*CONSIGNES DE L'EXERCICE*.
Repérez dans le matériau ci-dessous chacune des lignes contenant le mot « Task », puis recopiez-les intégralement.

*DONNÉES EXTRAITES*.
****************

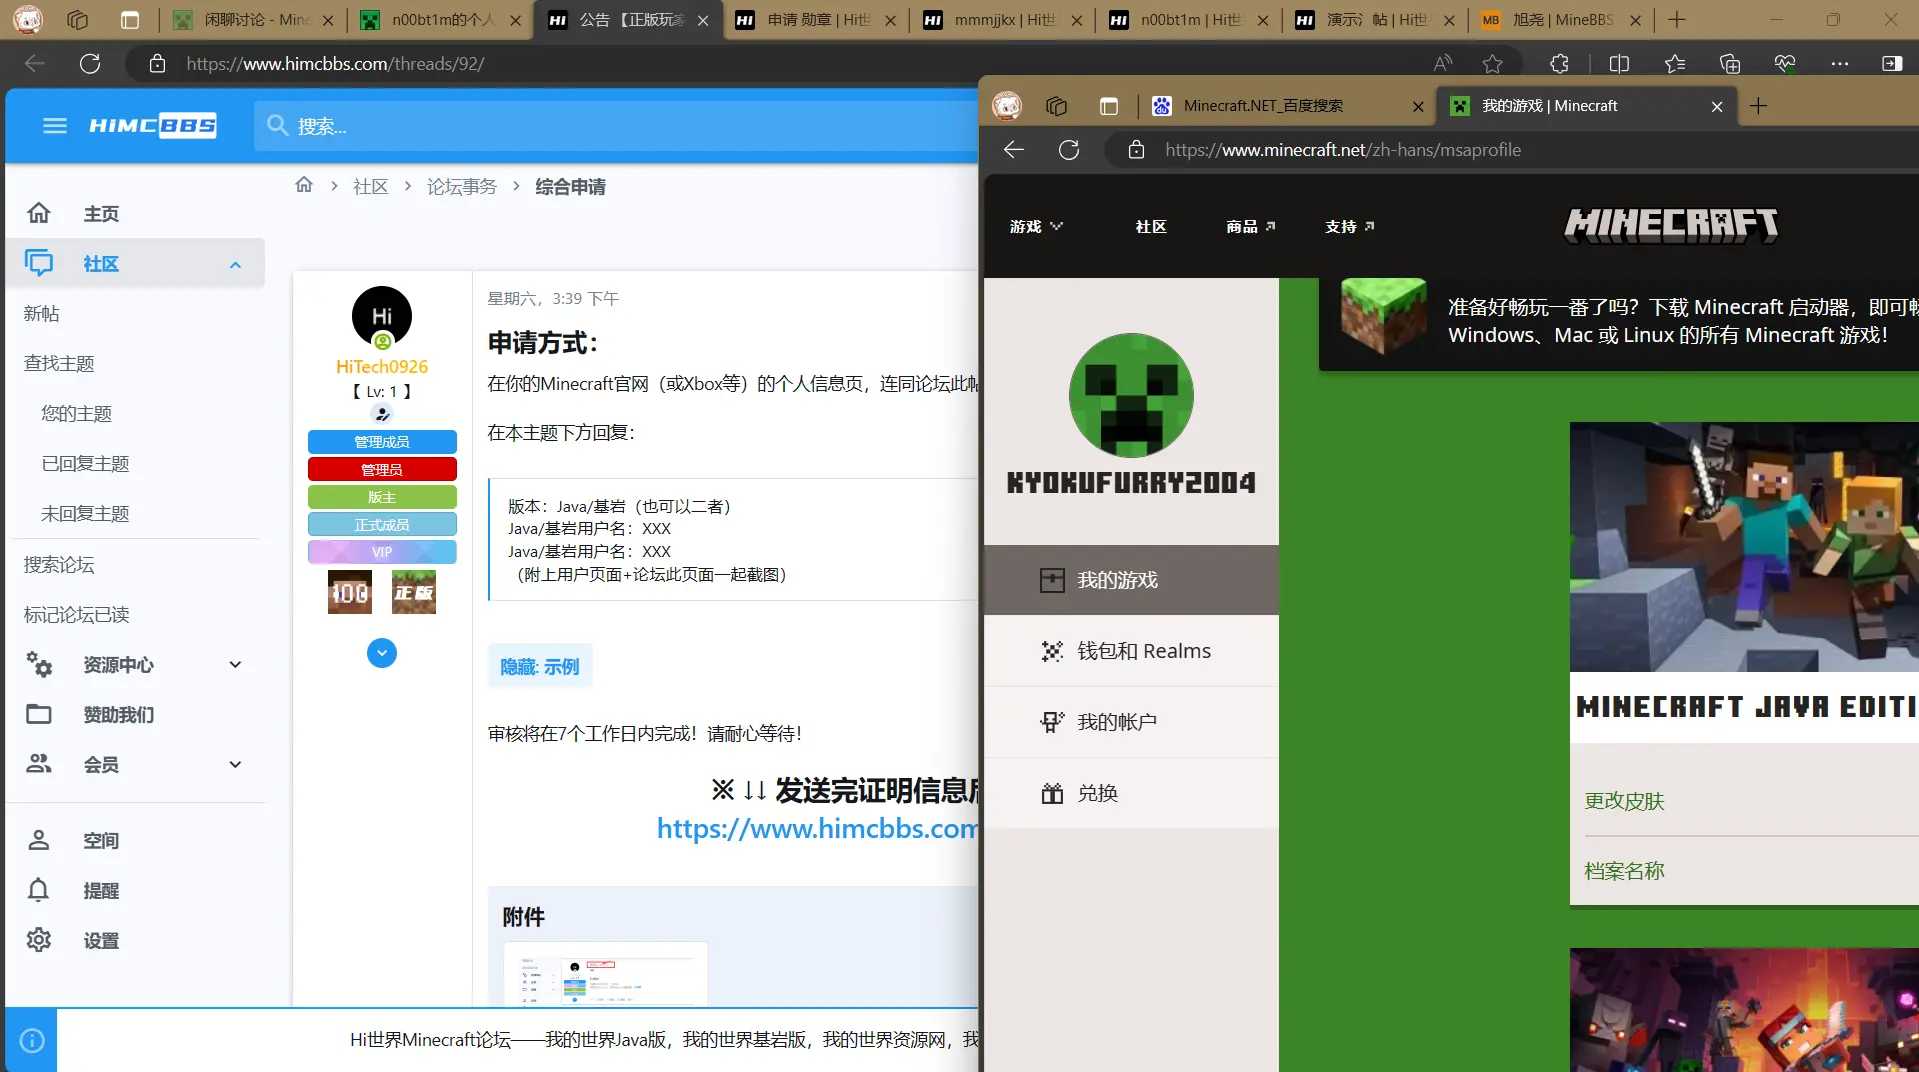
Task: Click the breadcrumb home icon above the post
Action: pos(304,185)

****************

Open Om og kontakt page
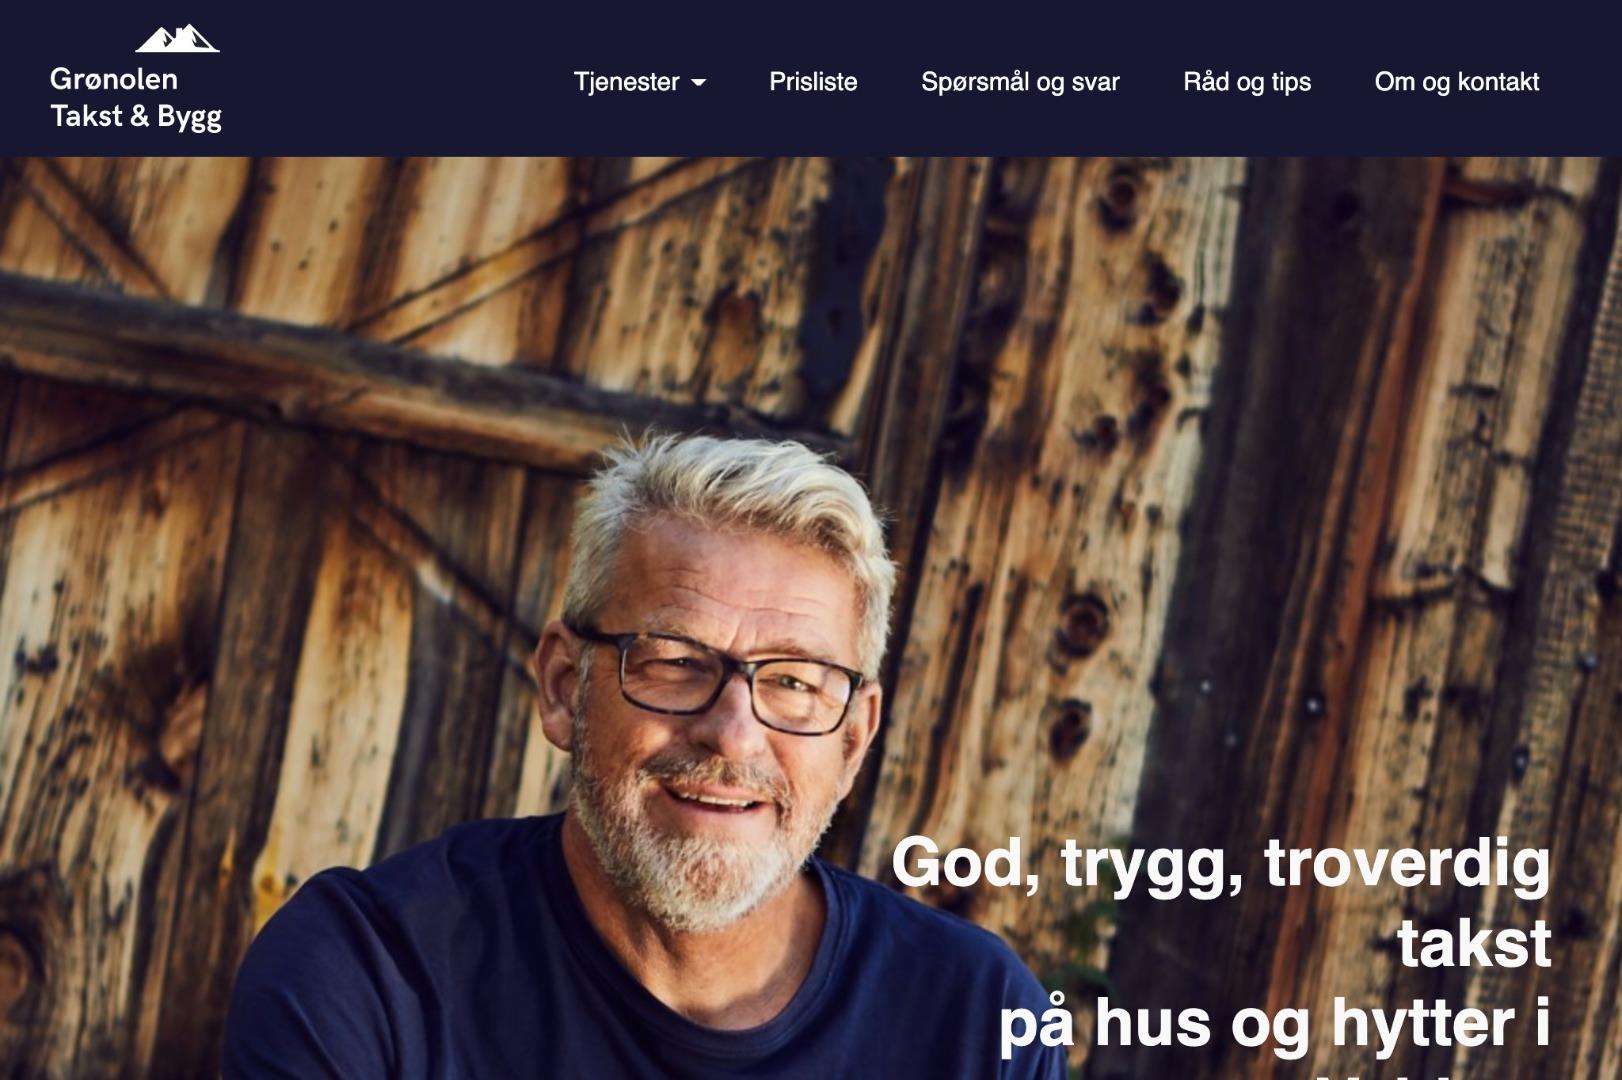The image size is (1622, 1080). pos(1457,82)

****************

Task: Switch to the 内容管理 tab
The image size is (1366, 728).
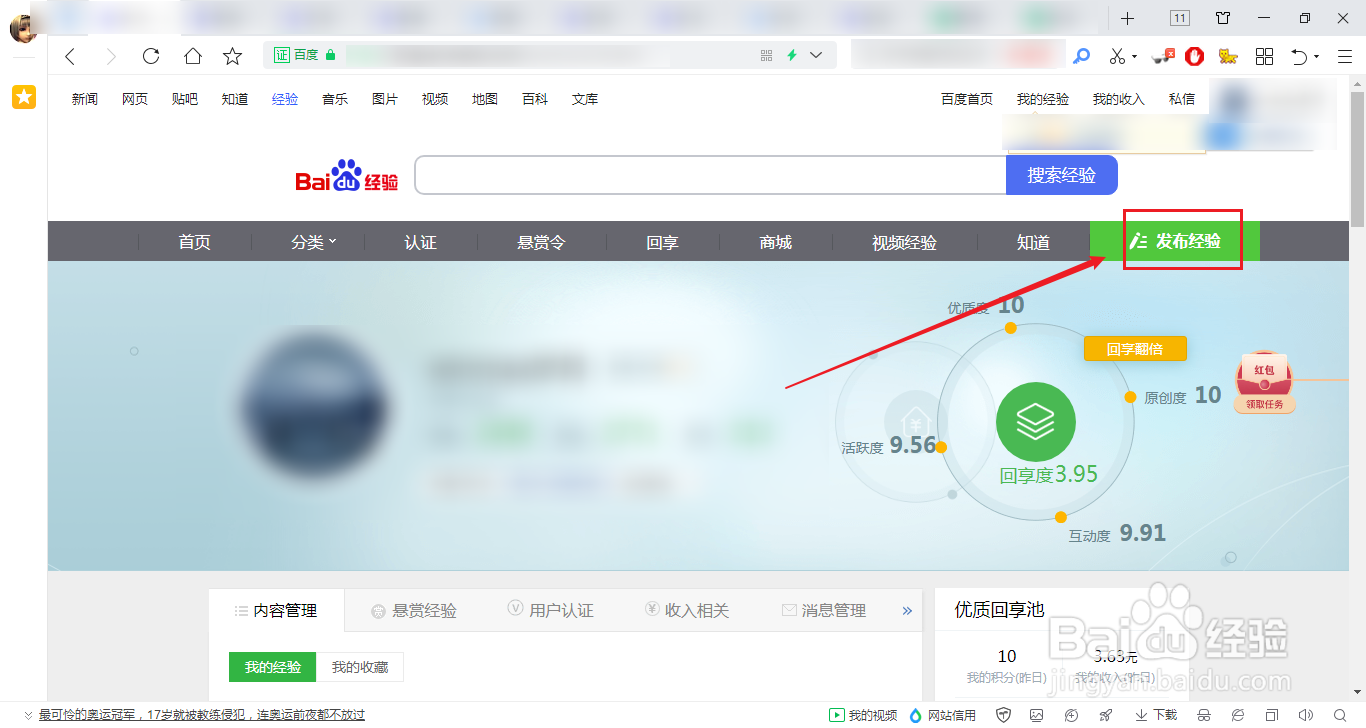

****************

*RÉPONSE FINALE*.
Task: Click the breadcrumb home icon above the post
Task: Switch to the 内容管理 tab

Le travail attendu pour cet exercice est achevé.